*Problem requirements*. Reproduce every one of the rows below word for word.

*Records shown*.
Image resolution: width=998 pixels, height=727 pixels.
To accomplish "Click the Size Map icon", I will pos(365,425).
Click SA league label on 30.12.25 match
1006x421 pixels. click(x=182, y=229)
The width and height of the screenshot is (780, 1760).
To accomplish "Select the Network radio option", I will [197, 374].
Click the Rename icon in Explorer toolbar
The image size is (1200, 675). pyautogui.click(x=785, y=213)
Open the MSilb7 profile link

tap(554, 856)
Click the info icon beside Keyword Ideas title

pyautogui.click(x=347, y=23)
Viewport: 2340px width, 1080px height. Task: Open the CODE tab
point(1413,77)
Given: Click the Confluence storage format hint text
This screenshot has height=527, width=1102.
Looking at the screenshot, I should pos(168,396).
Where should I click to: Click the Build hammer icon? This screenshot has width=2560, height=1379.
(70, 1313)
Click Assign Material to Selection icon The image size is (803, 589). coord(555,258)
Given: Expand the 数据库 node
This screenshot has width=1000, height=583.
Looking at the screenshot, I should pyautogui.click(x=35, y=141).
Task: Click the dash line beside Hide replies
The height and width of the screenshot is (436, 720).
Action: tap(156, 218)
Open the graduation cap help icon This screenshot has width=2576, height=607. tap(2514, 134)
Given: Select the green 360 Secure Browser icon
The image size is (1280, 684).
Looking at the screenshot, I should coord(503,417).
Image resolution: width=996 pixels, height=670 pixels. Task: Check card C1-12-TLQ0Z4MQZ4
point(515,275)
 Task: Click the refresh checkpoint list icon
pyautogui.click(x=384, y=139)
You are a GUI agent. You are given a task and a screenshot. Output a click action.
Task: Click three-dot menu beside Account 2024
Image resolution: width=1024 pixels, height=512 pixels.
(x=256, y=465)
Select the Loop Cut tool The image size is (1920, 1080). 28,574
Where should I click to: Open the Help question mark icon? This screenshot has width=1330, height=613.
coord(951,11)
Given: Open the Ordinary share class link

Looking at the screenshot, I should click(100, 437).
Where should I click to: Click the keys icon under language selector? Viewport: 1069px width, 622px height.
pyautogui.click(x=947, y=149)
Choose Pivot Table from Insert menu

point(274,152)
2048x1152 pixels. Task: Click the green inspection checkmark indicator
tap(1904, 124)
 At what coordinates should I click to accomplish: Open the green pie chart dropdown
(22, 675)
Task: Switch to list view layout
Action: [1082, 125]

*Worked solution*.
Image resolution: width=998 pixels, height=727 pixels.
To accomplish "Click the Size Map icon", I will pos(365,425).
Click SA league label on 30.12.25 match
1006x421 pixels. click(x=182, y=229)
The width and height of the screenshot is (780, 1760).
To accomplish "Select the Network radio option", I will [197, 374].
Click the Rename icon in Explorer toolbar
The image size is (1200, 675). pyautogui.click(x=785, y=213)
Open the MSilb7 profile link

tap(554, 856)
Click the info icon beside Keyword Ideas title

pyautogui.click(x=347, y=23)
Viewport: 2340px width, 1080px height. Task: Open the CODE tab
point(1413,77)
Given: Click the Confluence storage format hint text
This screenshot has height=527, width=1102.
Looking at the screenshot, I should pos(168,396).
Where should I click to: Click the Build hammer icon? This screenshot has width=2560, height=1379.
(70, 1313)
Click Assign Material to Selection icon The image size is (803, 589). coord(555,258)
Given: Expand the 数据库 node
This screenshot has width=1000, height=583.
Looking at the screenshot, I should pyautogui.click(x=35, y=141).
Task: Click the dash line beside Hide replies
The height and width of the screenshot is (436, 720).
Action: tap(156, 218)
Open the graduation cap help icon This screenshot has width=2576, height=607. tap(2514, 134)
Given: Select the green 360 Secure Browser icon
The image size is (1280, 684).
Looking at the screenshot, I should coord(503,417).
Image resolution: width=996 pixels, height=670 pixels. Task: Check card C1-12-TLQ0Z4MQZ4
point(515,275)
 Task: Click the refresh checkpoint list icon
pyautogui.click(x=384, y=139)
You are a GUI agent. You are given a task and a screenshot. Output a click action.
Task: Click three-dot menu beside Account 2024
Image resolution: width=1024 pixels, height=512 pixels.
(x=256, y=465)
Select the Loop Cut tool The image size is (1920, 1080). 28,574
Where should I click to: Open the Help question mark icon? This screenshot has width=1330, height=613.
coord(951,11)
Given: Open the Ordinary share class link

Looking at the screenshot, I should click(100, 437).
Where should I click to: Click the keys icon under language selector? Viewport: 1069px width, 622px height.
pyautogui.click(x=947, y=149)
Choose Pivot Table from Insert menu

point(274,152)
2048x1152 pixels. Task: Click the green inspection checkmark indicator
tap(1904, 124)
 At what coordinates should I click to accomplish: Open the green pie chart dropdown
(22, 675)
Task: Switch to list view layout
Action: [1082, 125]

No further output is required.